What would balanced wings generally mean?
For my example:

5 with equal 4 and 6 wings


----------



## Nomenclature (Aug 9, 2009)

Doesn't that just mean that you're a 5, with no wings? ::


----------



## knght990 (Jul 28, 2009)

does it? i know so little about that test


----------



## Nomenclature (Aug 9, 2009)

I remember reading something on INTPc about it. Here:

Very little between 5w6 & 5w4? - INTP Central


----------



## knght990 (Jul 28, 2009)

thanks


----------



## Kokos (Dec 28, 2008)

Something i found, but don't know how helpful and accurate that would be :happy:


----------



## amberheadlights (May 16, 2009)

Balanced wings would mean that you feel the influence of both wings. According to Riso and Hudson's wing theory, each type is influenced by the wing on each side, but fall closer to one side than the other. How strong the wing is varies depending on the individual, so, for example, some 5w4s may have such a strong wing that they can sometimes resemble 4w5s or vice versa whereas other 5s may lean slightly to four, but it will be far less pronounced. When the wings are balanced, that would mean the five is equally influenced by four and six. Riso and Hudson think that balanced wings are rare, and most people lean towards one or the other.
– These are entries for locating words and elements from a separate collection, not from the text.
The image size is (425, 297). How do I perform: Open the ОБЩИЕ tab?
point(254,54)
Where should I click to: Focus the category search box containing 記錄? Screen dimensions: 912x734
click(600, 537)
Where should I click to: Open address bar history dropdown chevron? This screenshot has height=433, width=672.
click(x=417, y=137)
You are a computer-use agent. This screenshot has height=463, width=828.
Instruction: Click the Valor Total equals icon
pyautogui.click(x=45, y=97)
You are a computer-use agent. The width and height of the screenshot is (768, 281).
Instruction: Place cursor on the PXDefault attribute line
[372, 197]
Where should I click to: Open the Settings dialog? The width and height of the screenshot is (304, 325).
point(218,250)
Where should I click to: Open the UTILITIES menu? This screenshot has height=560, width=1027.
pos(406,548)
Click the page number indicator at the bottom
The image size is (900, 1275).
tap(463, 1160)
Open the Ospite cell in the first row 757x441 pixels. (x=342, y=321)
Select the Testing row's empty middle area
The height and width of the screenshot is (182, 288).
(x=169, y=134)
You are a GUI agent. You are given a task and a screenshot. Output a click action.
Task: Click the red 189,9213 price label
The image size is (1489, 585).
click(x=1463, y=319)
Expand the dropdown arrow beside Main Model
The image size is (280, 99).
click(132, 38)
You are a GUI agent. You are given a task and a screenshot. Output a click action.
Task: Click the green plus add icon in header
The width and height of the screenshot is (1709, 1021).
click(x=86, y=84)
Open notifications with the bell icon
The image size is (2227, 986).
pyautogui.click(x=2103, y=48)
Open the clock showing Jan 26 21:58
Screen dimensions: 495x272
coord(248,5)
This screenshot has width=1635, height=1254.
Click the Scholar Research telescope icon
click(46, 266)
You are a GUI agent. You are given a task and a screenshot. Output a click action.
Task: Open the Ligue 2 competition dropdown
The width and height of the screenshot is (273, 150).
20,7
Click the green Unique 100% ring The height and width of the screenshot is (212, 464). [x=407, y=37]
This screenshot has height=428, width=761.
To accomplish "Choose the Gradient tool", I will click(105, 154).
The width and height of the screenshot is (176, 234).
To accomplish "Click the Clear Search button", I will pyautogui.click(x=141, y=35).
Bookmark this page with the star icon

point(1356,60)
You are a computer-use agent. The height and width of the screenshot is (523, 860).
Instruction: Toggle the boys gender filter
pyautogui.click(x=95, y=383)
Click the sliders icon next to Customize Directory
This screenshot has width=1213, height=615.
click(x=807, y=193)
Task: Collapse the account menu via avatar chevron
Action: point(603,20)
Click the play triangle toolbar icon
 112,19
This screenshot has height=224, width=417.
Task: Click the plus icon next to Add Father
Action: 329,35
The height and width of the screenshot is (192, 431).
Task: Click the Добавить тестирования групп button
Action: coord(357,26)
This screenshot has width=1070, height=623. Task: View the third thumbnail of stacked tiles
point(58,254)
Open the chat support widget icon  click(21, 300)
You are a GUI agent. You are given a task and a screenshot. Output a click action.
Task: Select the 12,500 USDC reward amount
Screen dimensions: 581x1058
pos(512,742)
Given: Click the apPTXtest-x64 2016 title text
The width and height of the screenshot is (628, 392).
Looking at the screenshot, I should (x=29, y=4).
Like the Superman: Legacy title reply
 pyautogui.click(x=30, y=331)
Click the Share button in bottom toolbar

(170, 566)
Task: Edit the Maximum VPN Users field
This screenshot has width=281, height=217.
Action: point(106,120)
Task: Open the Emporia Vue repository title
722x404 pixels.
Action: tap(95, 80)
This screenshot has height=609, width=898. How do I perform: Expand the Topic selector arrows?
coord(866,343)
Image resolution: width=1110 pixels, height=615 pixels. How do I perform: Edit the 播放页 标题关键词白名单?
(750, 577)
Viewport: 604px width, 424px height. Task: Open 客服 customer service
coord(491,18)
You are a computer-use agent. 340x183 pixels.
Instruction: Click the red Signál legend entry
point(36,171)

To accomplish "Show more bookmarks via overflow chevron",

Other enneagram theorists, like Sandra Maitri, don't support the one-wing theory and think all types are "resting on the wings" of their neighboring types and feel the influence of both equally.


----------



## Functianalyst (Jul 23, 2009)

I now look at wings in the enneagram system the same way that I look at dichotomies in type. At some point as you learn the system, you grow beyond the rudimentary of wings and simple codes and begin to appreciate the variants and cognitive functions. I see myself more as a 9 so/sp than 9w8/1.


----------



## How Do You KNOW (Jan 9, 2011)

I read somewhere that you can have no wings or balanced wings. I came across this thread looking for a description of balanced wing types but have yet to find one. Maybe there isn't a description due to balanced wing types being able to vary so much depending on what traits you have from wings. I'm also a 5 with balanced wings.


----------



## The Exception (Oct 26, 2010)

5w6 edges slightly over 5w4, but I consider my wings to be quite balanced. I think as I've gotten older, I've access the 4 side more.


----------